_To do_
Lay out the rows below as a two-column CSV with the headers text and coordinates. Give one CSV line for each row, with its wording in the first column and its answer in the second, each field in double quotes and with line breaks replaced by spaces, and leave the pictures out.

_Data_
____
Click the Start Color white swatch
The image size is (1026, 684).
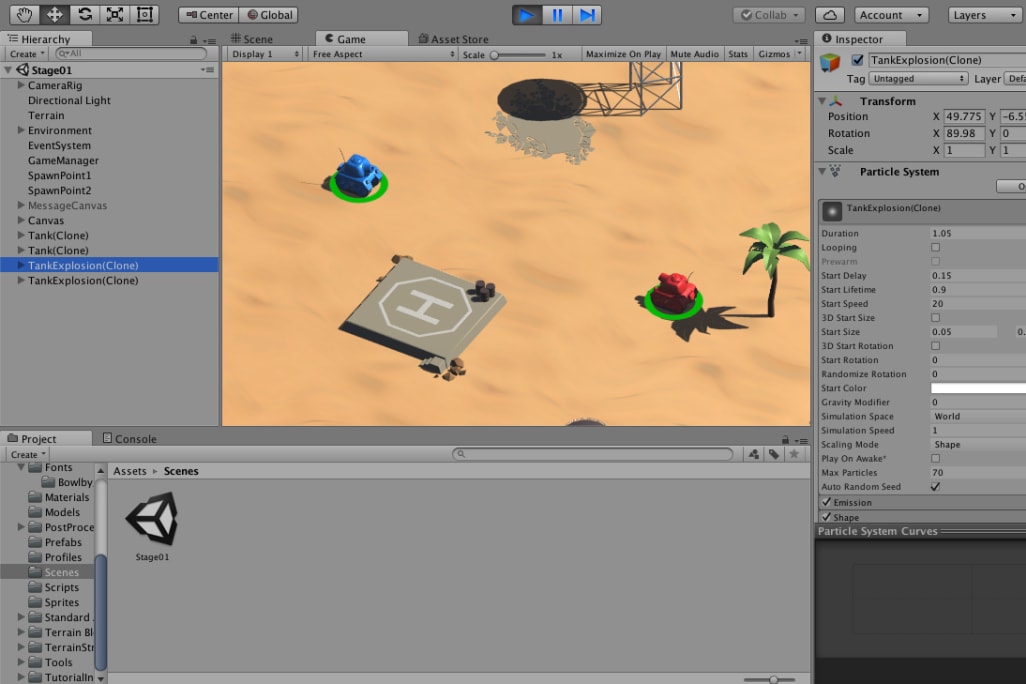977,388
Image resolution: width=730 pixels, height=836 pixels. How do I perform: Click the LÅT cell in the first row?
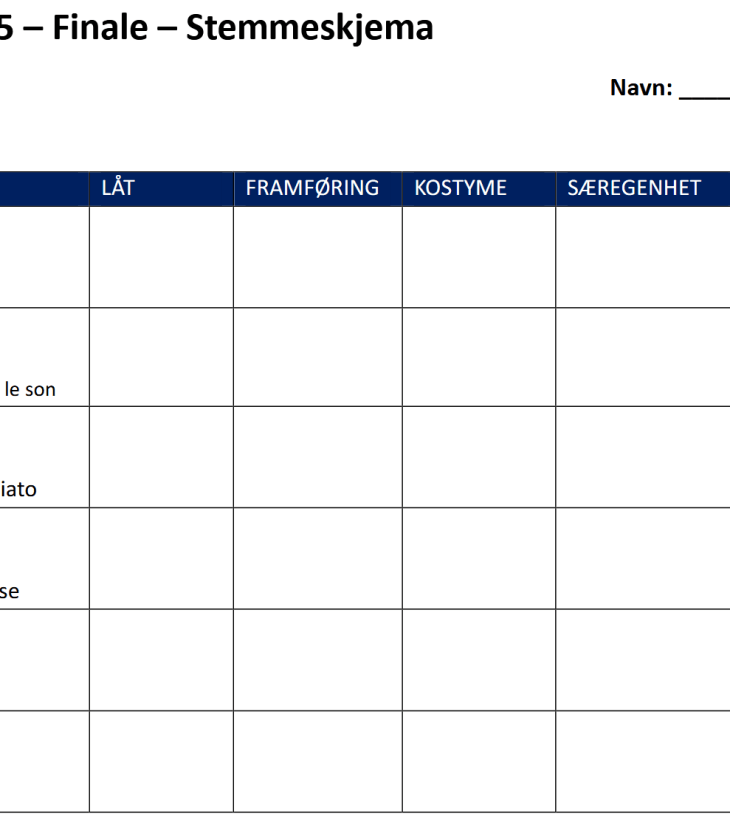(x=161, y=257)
____
_Task answer_
text,coordinates
"Click the Start Color white swatch The image size is (1026, 684).","977,388"
"Image resolution: width=730 pixels, height=836 pixels. How do I perform: Click the LÅT cell in the first row?","(x=161, y=257)"